**WHAT NEEDS TO BE DONE:** Your answer must be the lines from the one containing "Image resolution: width=800" through the last line of the records below, copied exactly, with the pictures left out.

(Source data)
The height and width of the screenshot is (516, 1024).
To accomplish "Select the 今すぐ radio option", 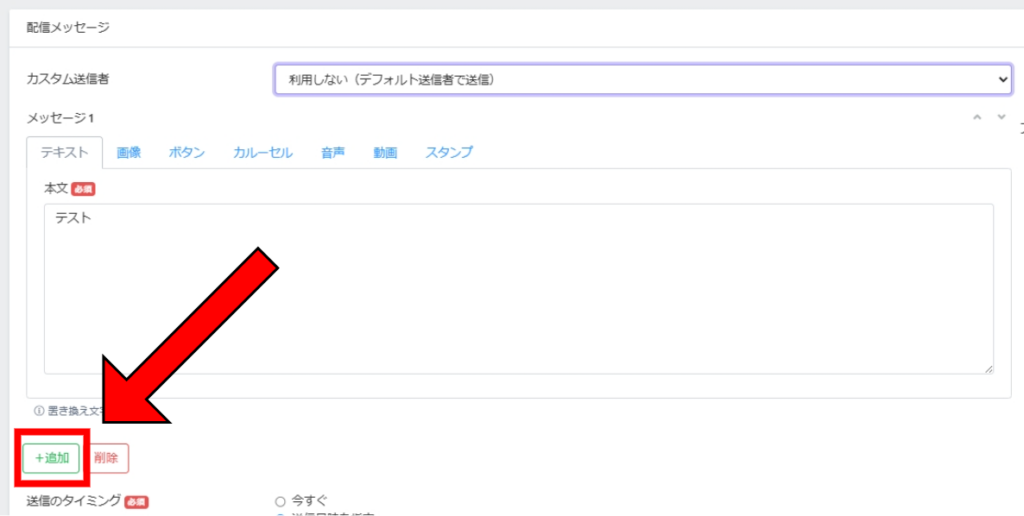I will click(280, 500).
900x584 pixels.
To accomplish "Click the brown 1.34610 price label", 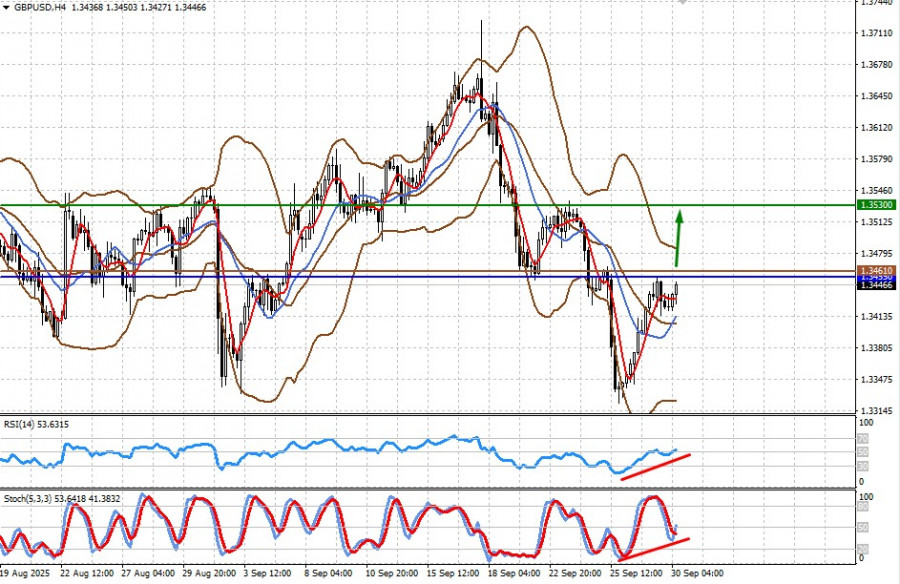I will coord(876,271).
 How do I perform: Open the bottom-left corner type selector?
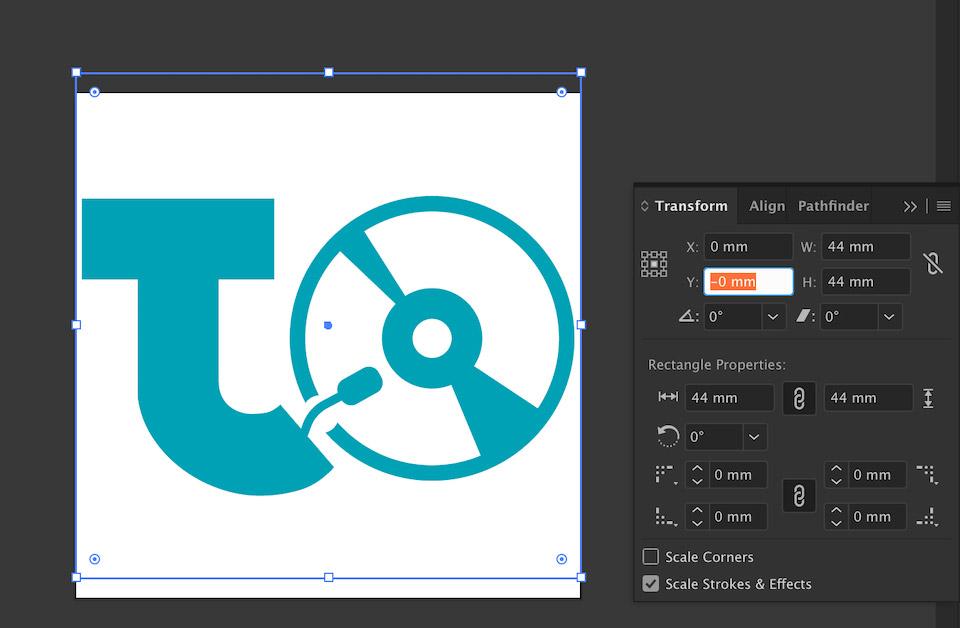coord(665,517)
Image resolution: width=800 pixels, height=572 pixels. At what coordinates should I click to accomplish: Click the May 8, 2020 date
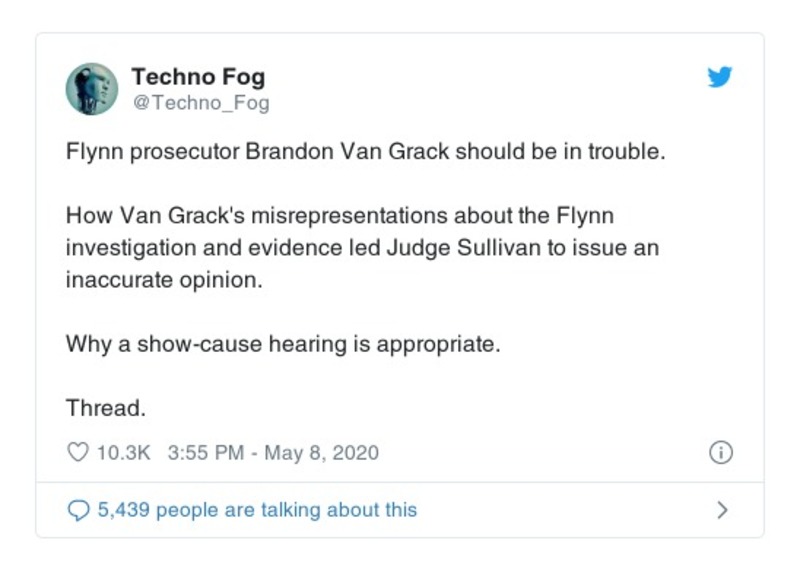(x=321, y=452)
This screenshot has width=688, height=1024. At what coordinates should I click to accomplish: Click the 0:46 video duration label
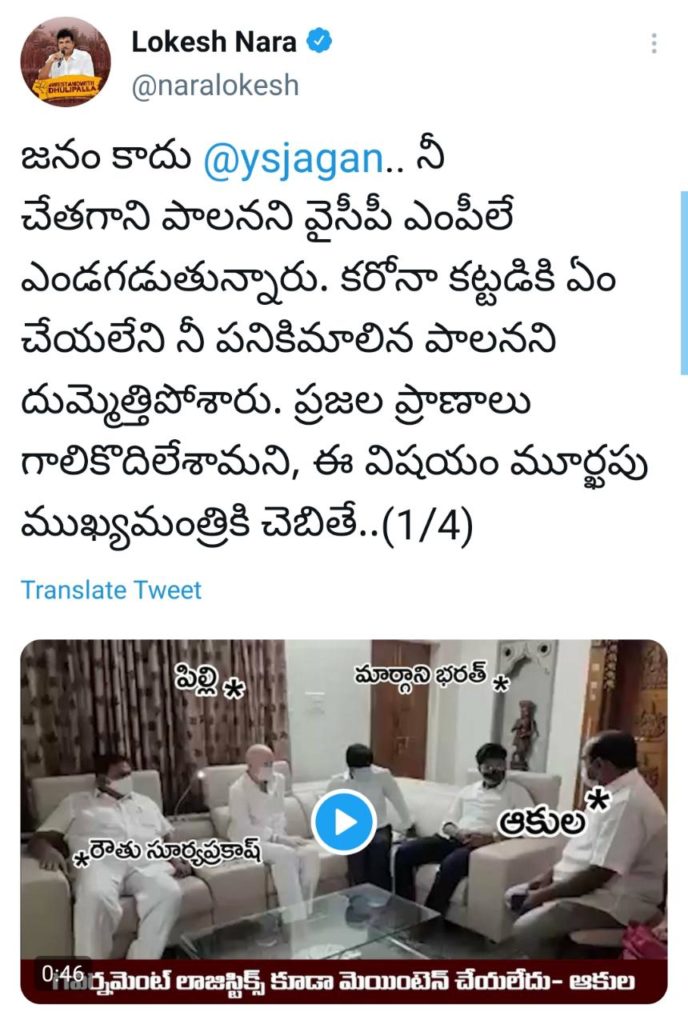[x=60, y=974]
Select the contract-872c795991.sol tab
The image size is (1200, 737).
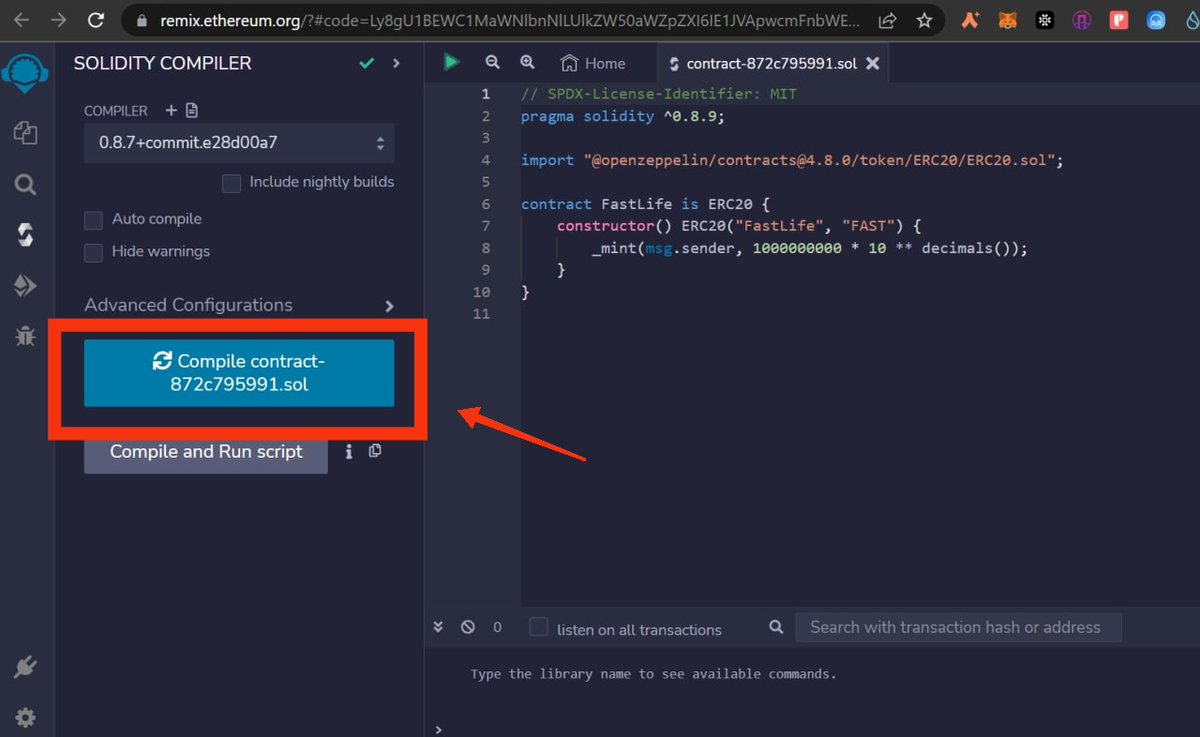(765, 62)
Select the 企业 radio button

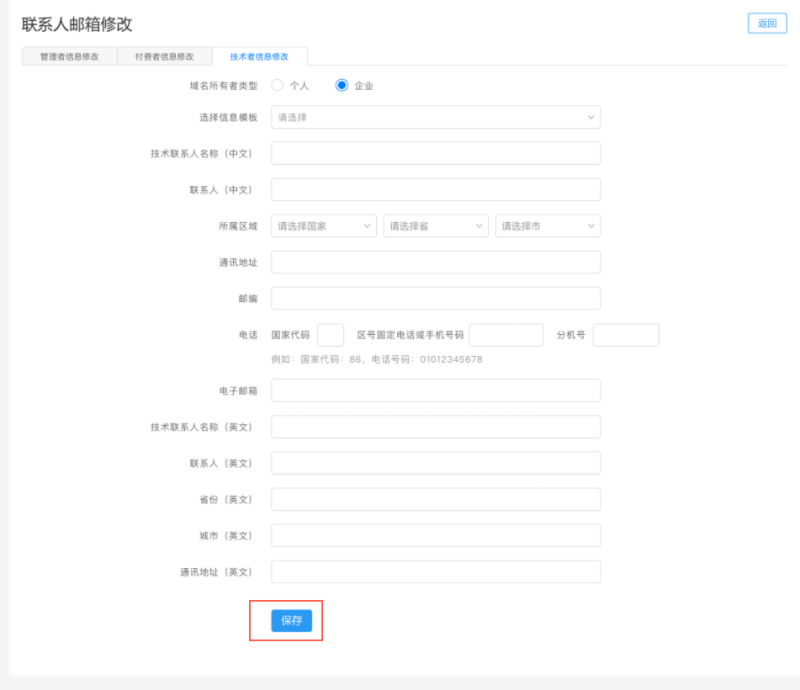pos(342,86)
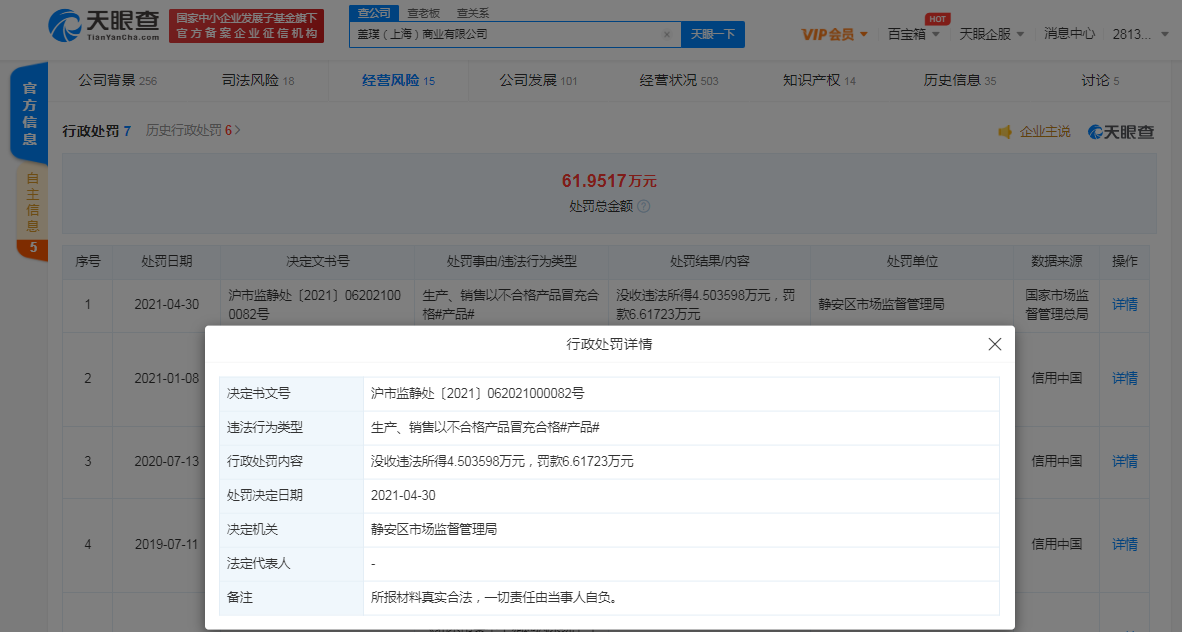Viewport: 1182px width, 632px height.
Task: Click the 天眼查 logo in header
Action: (104, 26)

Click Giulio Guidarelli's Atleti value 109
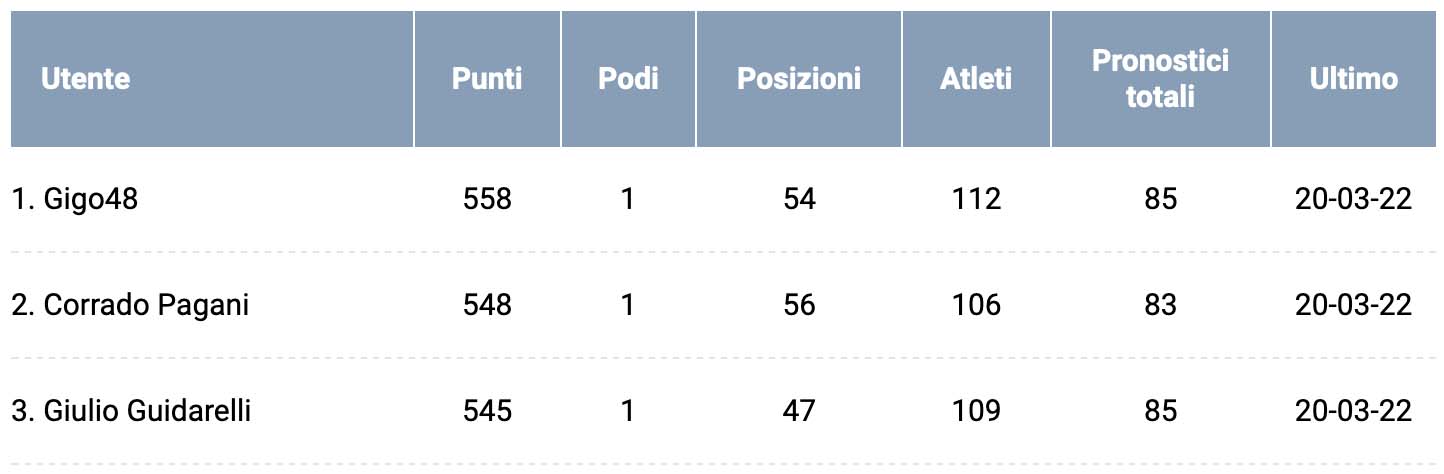tap(976, 411)

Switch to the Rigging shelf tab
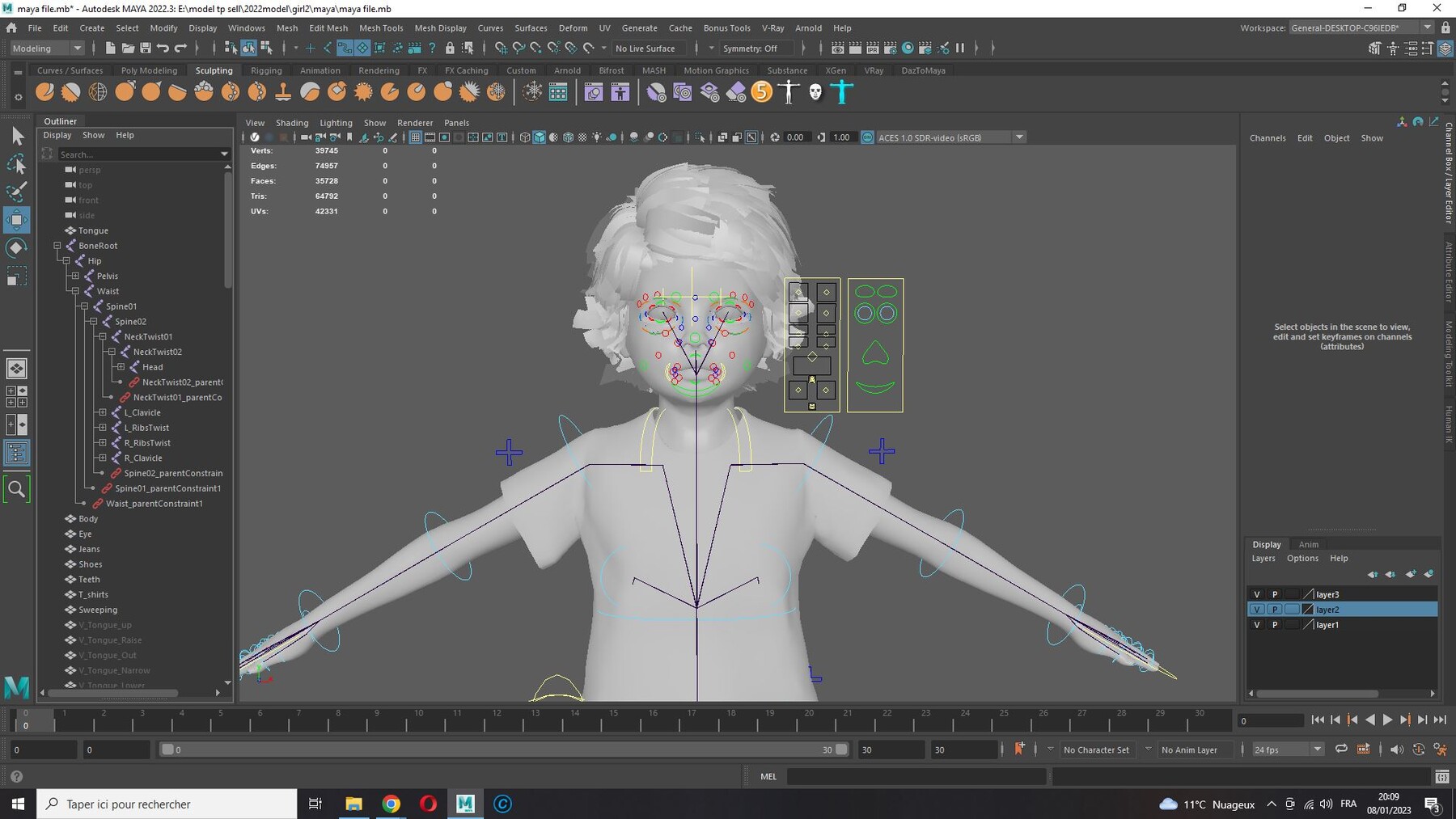click(x=266, y=70)
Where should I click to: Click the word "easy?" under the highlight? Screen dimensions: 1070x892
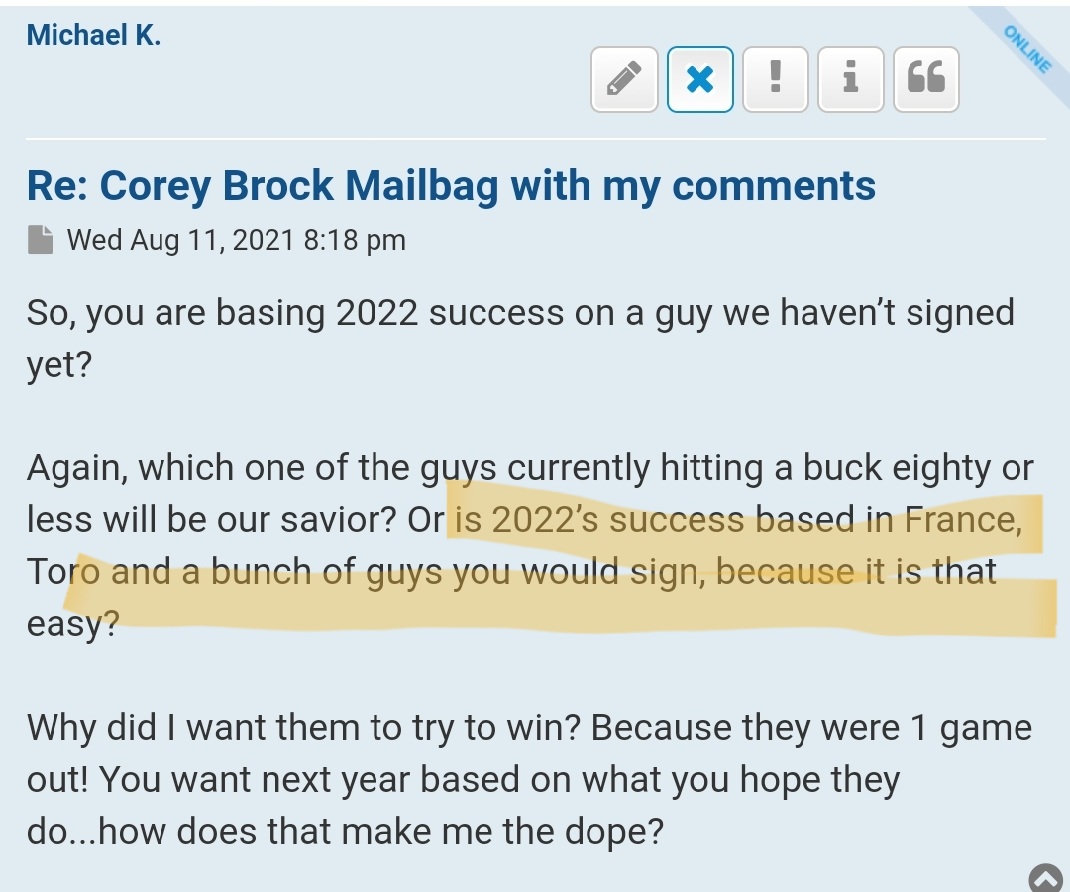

**EXERCISE ANSWER:**
Image resolution: width=800 pixels, height=572 pixels. At what coordinates should I click to accomplish: Click the May 8, 2020 date
(x=321, y=452)
This screenshot has width=688, height=1024. At what coordinates should I click to accomplish: Click the 0:46 video duration label
[x=60, y=974]
Select the contract-872c795991.sol tab
The image size is (1200, 737).
(765, 62)
Select the 企业 radio button

pos(342,86)
Viewport: 1182px width, 632px height.
Task: Click the 天眼查 logo in header
Action: (104, 26)

Click Giulio Guidarelli's Atleti value 109
tap(976, 411)

Switch to the Rigging shelf tab
click(x=266, y=70)
Where should I click to: Click the word "easy?" under the highlight? Screen dimensions: 1070x892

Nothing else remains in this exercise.